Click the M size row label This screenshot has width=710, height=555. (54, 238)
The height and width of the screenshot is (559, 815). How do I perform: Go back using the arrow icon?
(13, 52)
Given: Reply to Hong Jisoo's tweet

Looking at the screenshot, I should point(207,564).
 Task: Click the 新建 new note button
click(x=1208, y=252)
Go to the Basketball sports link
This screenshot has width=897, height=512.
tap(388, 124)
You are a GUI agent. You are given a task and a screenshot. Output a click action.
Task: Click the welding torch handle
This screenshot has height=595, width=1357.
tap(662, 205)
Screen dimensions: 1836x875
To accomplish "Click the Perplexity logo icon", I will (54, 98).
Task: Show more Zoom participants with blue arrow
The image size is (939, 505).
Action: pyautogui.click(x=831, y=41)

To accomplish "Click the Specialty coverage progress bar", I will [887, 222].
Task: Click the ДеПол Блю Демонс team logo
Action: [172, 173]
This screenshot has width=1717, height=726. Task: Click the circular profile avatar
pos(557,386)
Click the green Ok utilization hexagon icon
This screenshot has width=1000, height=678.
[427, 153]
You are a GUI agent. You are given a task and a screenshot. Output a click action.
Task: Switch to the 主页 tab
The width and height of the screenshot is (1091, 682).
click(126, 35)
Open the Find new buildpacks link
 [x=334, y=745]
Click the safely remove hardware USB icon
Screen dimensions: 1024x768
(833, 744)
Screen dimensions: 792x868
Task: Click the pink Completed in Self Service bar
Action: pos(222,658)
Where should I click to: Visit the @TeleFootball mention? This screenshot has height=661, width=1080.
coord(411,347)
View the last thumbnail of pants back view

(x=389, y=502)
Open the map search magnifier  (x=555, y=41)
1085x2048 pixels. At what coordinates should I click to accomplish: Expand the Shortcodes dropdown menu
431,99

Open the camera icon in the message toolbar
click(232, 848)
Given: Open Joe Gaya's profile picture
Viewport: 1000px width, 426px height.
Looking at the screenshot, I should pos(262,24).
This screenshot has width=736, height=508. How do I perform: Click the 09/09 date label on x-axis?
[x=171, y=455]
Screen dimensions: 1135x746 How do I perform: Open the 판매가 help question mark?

____

What you are asked to do
Every line from the one holding "This screenshot has height=595, width=1357." through the final line of the listing must be echoed exactly; leave out all other lines.

Exercise result
This screenshot has height=595, width=1357.
tap(662, 205)
Screen dimensions: 1836x875
To accomplish "Click the Perplexity logo icon", I will (54, 98).
Task: Show more Zoom participants with blue arrow
The image size is (939, 505).
Action: pyautogui.click(x=831, y=41)

To accomplish "Click the Specialty coverage progress bar", I will [887, 222].
Task: Click the ДеПол Блю Демонс team logo
Action: [172, 173]
This screenshot has width=1717, height=726. Task: Click the circular profile avatar
pos(557,386)
Click the green Ok utilization hexagon icon
This screenshot has width=1000, height=678.
[427, 153]
You are a GUI agent. You are given a task and a screenshot. Output a click action.
Task: Switch to the 主页 tab
The width and height of the screenshot is (1091, 682).
click(126, 35)
Open the Find new buildpacks link
 [x=334, y=745]
Click the safely remove hardware USB icon
Screen dimensions: 1024x768
(833, 744)
Screen dimensions: 792x868
Task: Click the pink Completed in Self Service bar
Action: pos(222,658)
Where should I click to: Visit the @TeleFootball mention? This screenshot has height=661, width=1080.
coord(411,347)
View the last thumbnail of pants back view

(x=389, y=502)
Open the map search magnifier  (x=555, y=41)
1085x2048 pixels. At what coordinates should I click to accomplish: Expand the Shortcodes dropdown menu
431,99

Open the camera icon in the message toolbar
click(232, 848)
Given: Open Joe Gaya's profile picture
Viewport: 1000px width, 426px height.
Looking at the screenshot, I should pos(262,24).
This screenshot has width=736, height=508. How do I perform: Click the 09/09 date label on x-axis?
[x=171, y=455]
Screen dimensions: 1135x746 How do I perform: Open the 판매가 help question mark?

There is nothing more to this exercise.